Instructions to follow
Find the string "agent" in the records. Copy every line it appears in.

(Recorded data)
_ _ _ _ _ _ _
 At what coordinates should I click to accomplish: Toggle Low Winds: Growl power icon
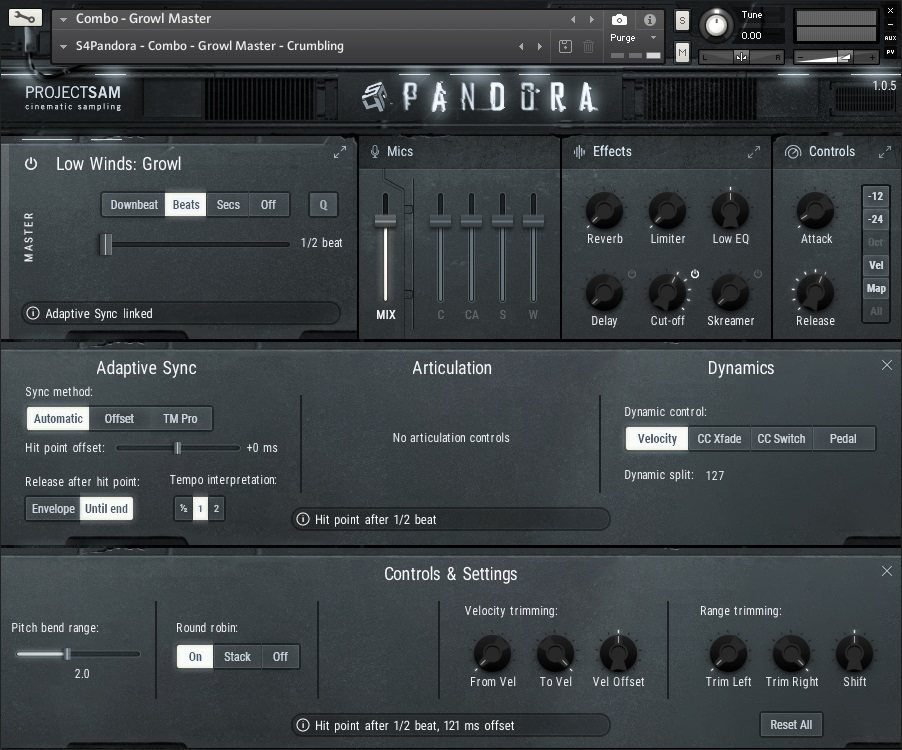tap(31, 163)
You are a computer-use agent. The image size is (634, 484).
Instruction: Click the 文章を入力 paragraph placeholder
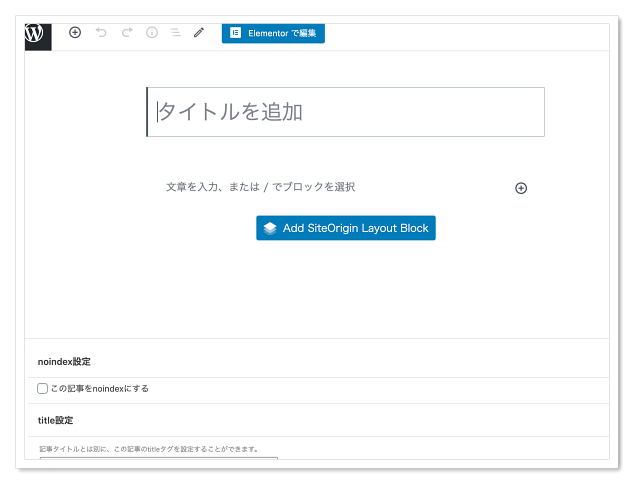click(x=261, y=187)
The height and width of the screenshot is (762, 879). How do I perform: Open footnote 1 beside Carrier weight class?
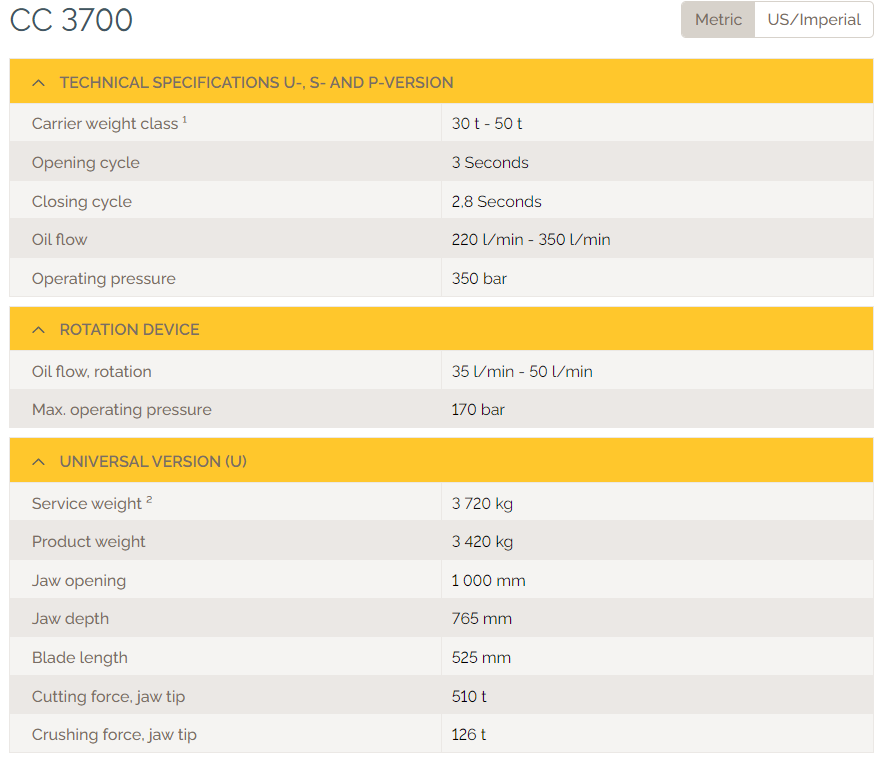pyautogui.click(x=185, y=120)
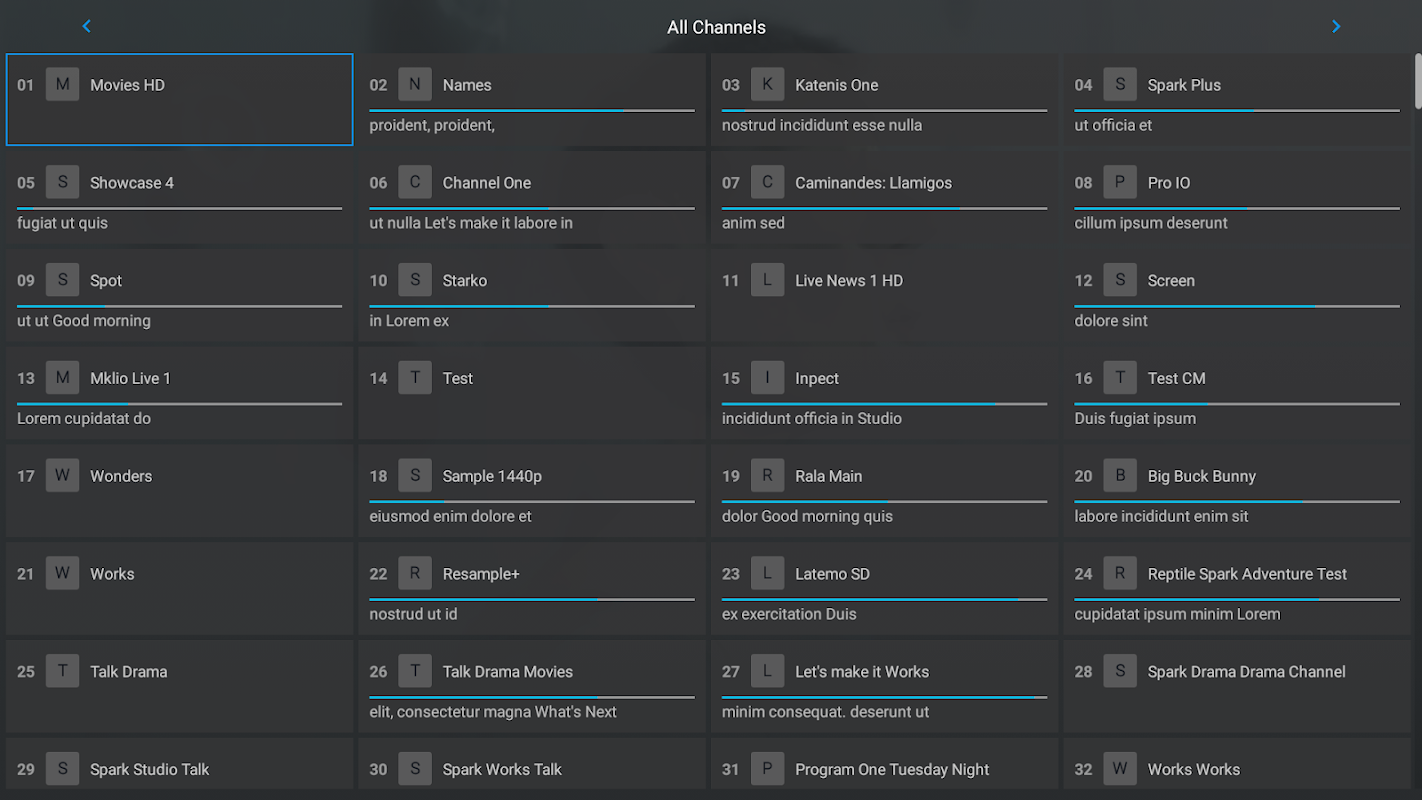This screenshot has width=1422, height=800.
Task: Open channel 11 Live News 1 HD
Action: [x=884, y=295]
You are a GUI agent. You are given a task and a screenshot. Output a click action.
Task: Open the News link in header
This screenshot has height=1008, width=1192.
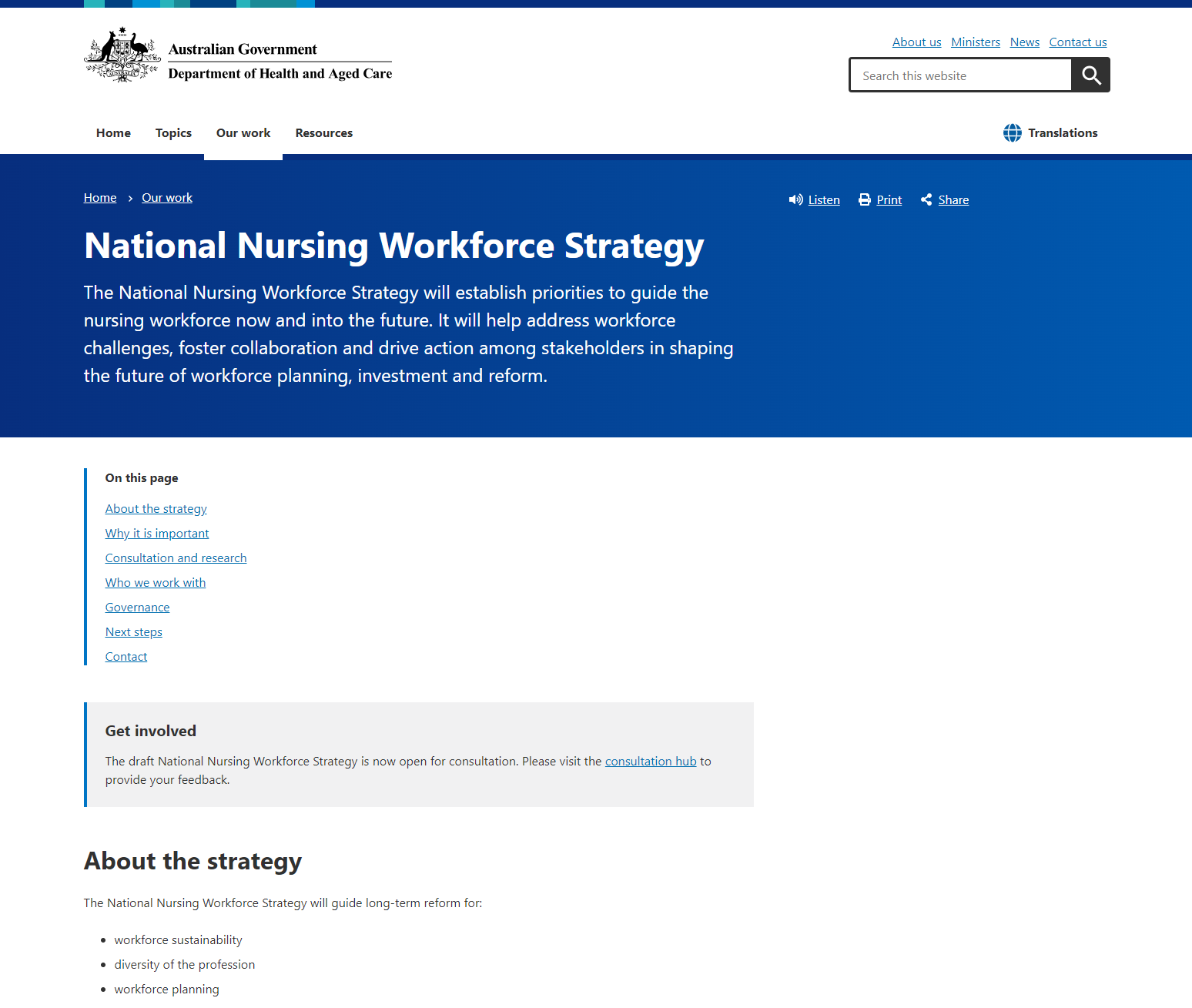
_ _ _ _ _ _ _
Solved problem
You are a computer-use agent. The image size is (634, 484).
You are a GUI agent. You are given a task and a screenshot. Output a click action.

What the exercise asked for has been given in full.